Excerpt to read:
* Begin *

Project

General

Profile

Task #23305

Build dunetpc v08_31_00 --> v08_31_01

Added by Tingjun Yang 28 days ago. Updated 14 days ago.

Status:
Closed
Priority:
Normal
Assignee:
Start date:
09/21/2019
Due date:
% Done:

0%

Estimated time:
Duration:

Description

We are preparing to build dunetpc v08_31_00.

Tom, we need new version of lbne_raw_data and dune_raw_data first. Thanks.

History

#1 Updated by David Adams 26 days ago

Tom, are you working on the products needed here? Thanks. --da

#2 Updated by Thomas Junk 26 days ago

lbne_raw_data v1_04_37 and dune_raw_data v1_17_36 are now available in cvmfs and /grid/fermiapp with dependencies consistent with larsoft v08_31_00. I ran into a permissions problem uploading to SciSoft. I have submitted INC000001087498 regarding the SciSoft upload issue.

#3 Updated by Thomas Junk 26 days ago

  • Assignee changed from Thomas Junk to David Adams

#4 Updated by Thomas Junk 25 days ago

tarballs uploaded to SciSoft. Turns out the /etc/ssh/ssh_config files on the SLF7 dunegpvm's don't specify forwarding tickets like they do on the SLF6 dunegpvm's.

#5 Updated by Tingjun Yang 25 days ago

  • Assignee changed from David Adams to Tingjun Yang

I am preparing the release.

#6 Updated by Tingjun Yang 25 days ago

  • Assignee changed from Tingjun Yang to David Adams

David, please tag dunetpc v08_31_00.

#7 Updated by David Adams 25 days ago

Test build is underway...

#8 Updated by David Adams 25 days ago

I just restarted test build with fix for configuration of keep-all signal finder.

#9 Updated by David Adams 25 days ago

The tag is made and builds started.

But I have trouble running test jobs with the code. There are many messages "Upgrading RawFragmentHeaderVI" and I get a crash from the TPC decoder on the second event processed.

#10 Updated by David Adams 25 days ago

After consulting with Tom, my conclusion is:

We don't have a working version of artdaq_core that is compatible with the version of Root used in larsoft v08_31_00. Until we have that, dunetpc must remain at v08_30_02.

I propose we move dunetpc back to v08_30_02 until we have demonstrated a working version of artdaq_core in a later release. Tingjun, do you want to do this? Or should I just change the larsoft version number?

#11 Updated by Lynn Garren 25 days ago

You should be using artdaq_core v3_05_02 with the s91 qualifier

#12 Updated by David Adams 25 days ago

Lynn:

What needs to be changed to do as you suggest?

#13 Updated by Thomas Junk 25 days ago

Hi Lynn, David,

It is artdaq_core v3_05_02 which throws an exception about missing fragment metadata when reading in ProtoDUNE-SP data. I am attempting to reproduce this myself. Indeed, no other version of artdaq_core can be set up with the new larsoft due to the root and other dependencies.

#14 Updated by David Adams 25 days ago

I see there are a lot of changes in dunetpc product_deps for v08_31_00. I copied a version I have from Sep 20 for v08_31_02 to see if I can build with that.

* End *

Aim of the exercise: Summarize the ticket above in two sentences.

Information supplied:
* Begin *

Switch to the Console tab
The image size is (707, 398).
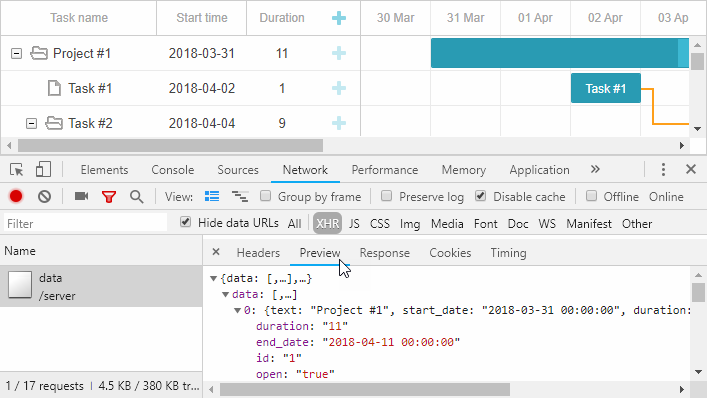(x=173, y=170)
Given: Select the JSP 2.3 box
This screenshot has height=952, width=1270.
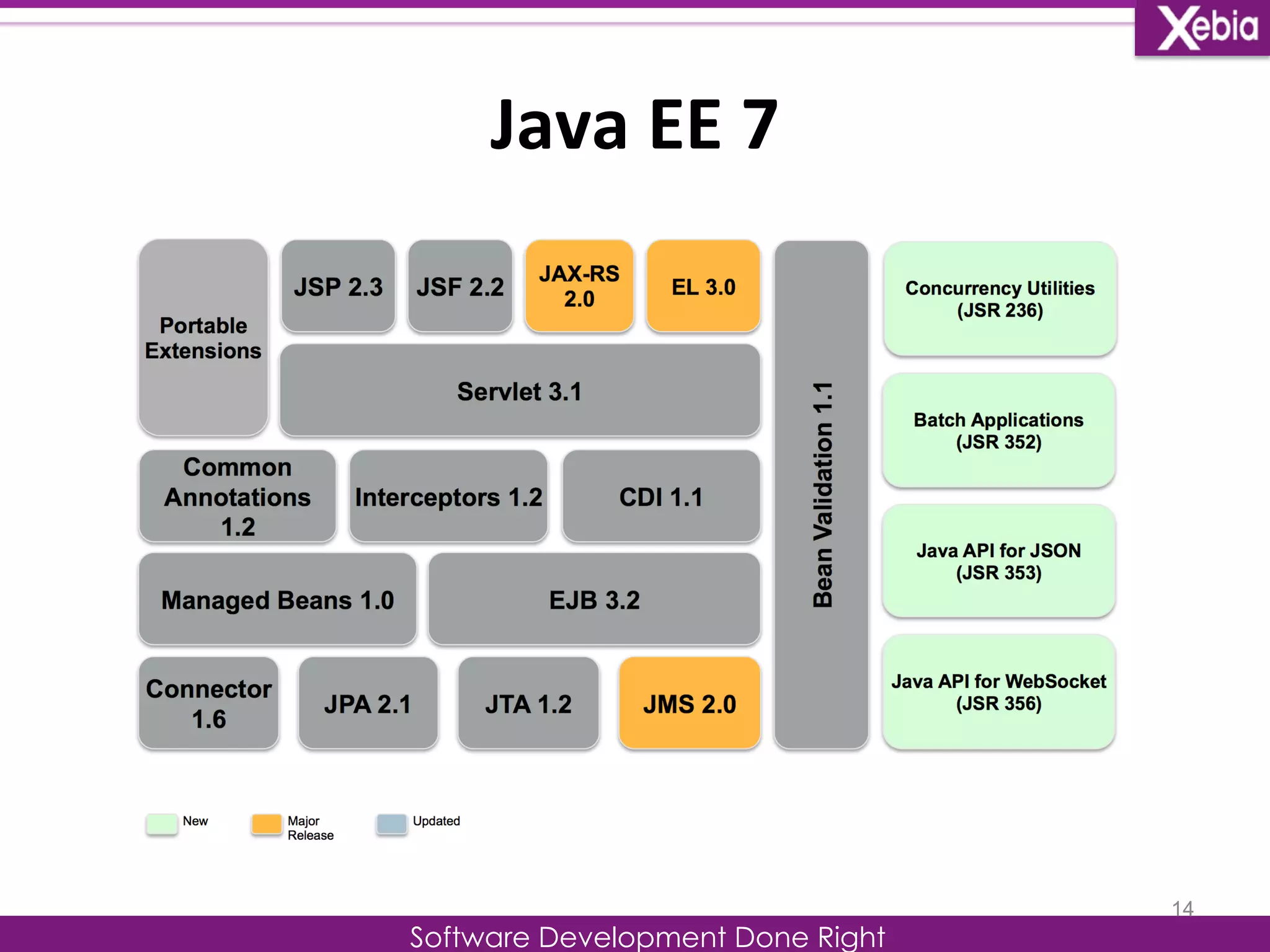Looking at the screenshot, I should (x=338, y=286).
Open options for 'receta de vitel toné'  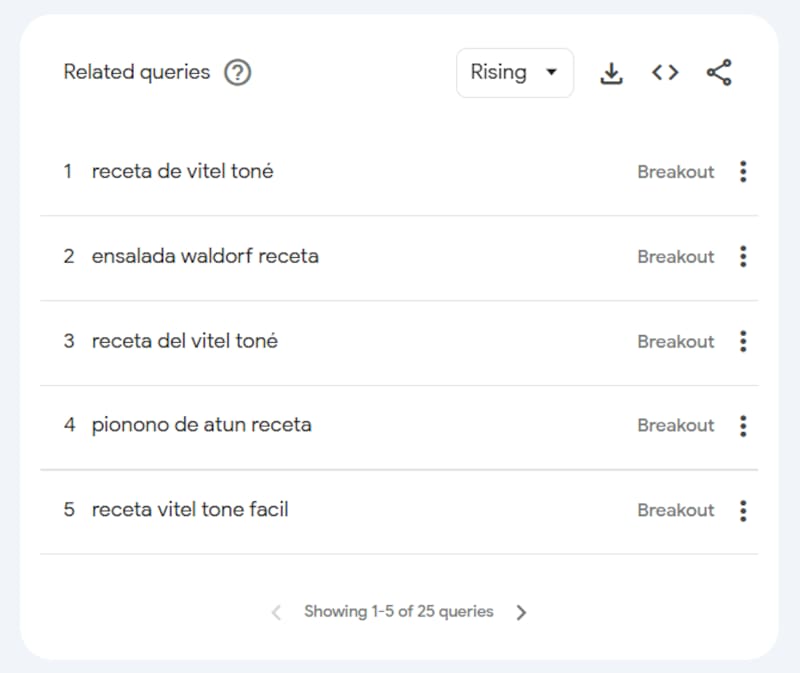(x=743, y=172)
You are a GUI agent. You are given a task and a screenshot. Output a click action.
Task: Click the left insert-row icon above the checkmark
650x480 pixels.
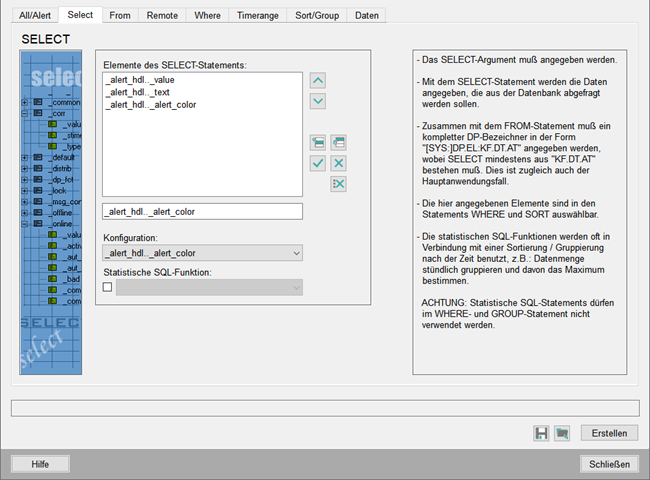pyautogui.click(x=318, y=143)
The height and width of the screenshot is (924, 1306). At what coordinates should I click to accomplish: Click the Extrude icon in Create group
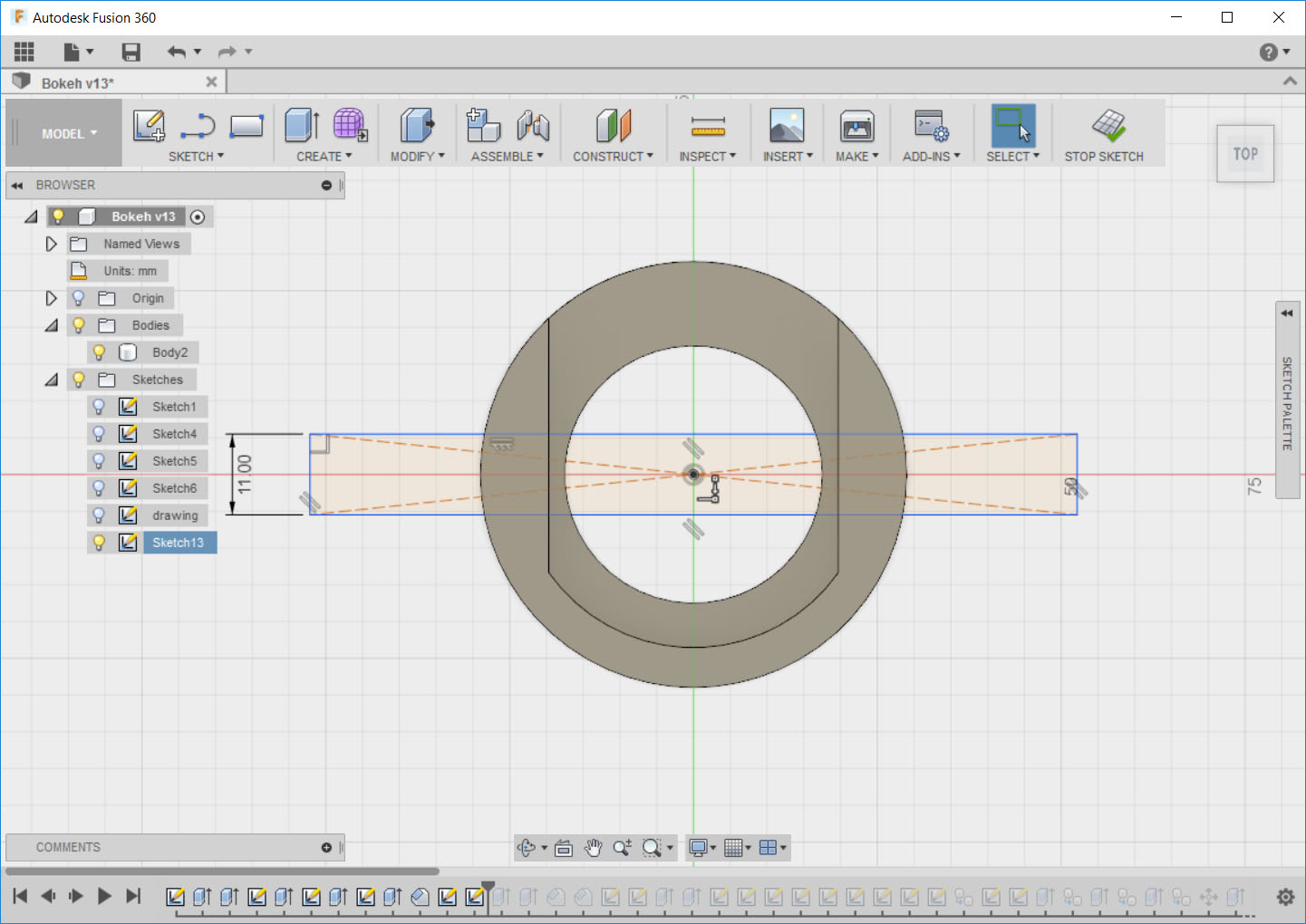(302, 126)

* End *

In response: The ticket tracks the build of dunetpc v08_31_00, which first needed new versions of lbne_raw_data and dune_raw_data; Thomas Junk made v1_04_37 and v1_17_36 available and, after a permissions problem, uploaded the tarballs to SciSoft. Once the tag was made, David Adams hit a crash from the TPC decoder in test jobs and concluded that, with no working artdaq_core compatible with the Root version in larsoft v08_31_00, dunetpc must remain at v08_30_02 until one exists.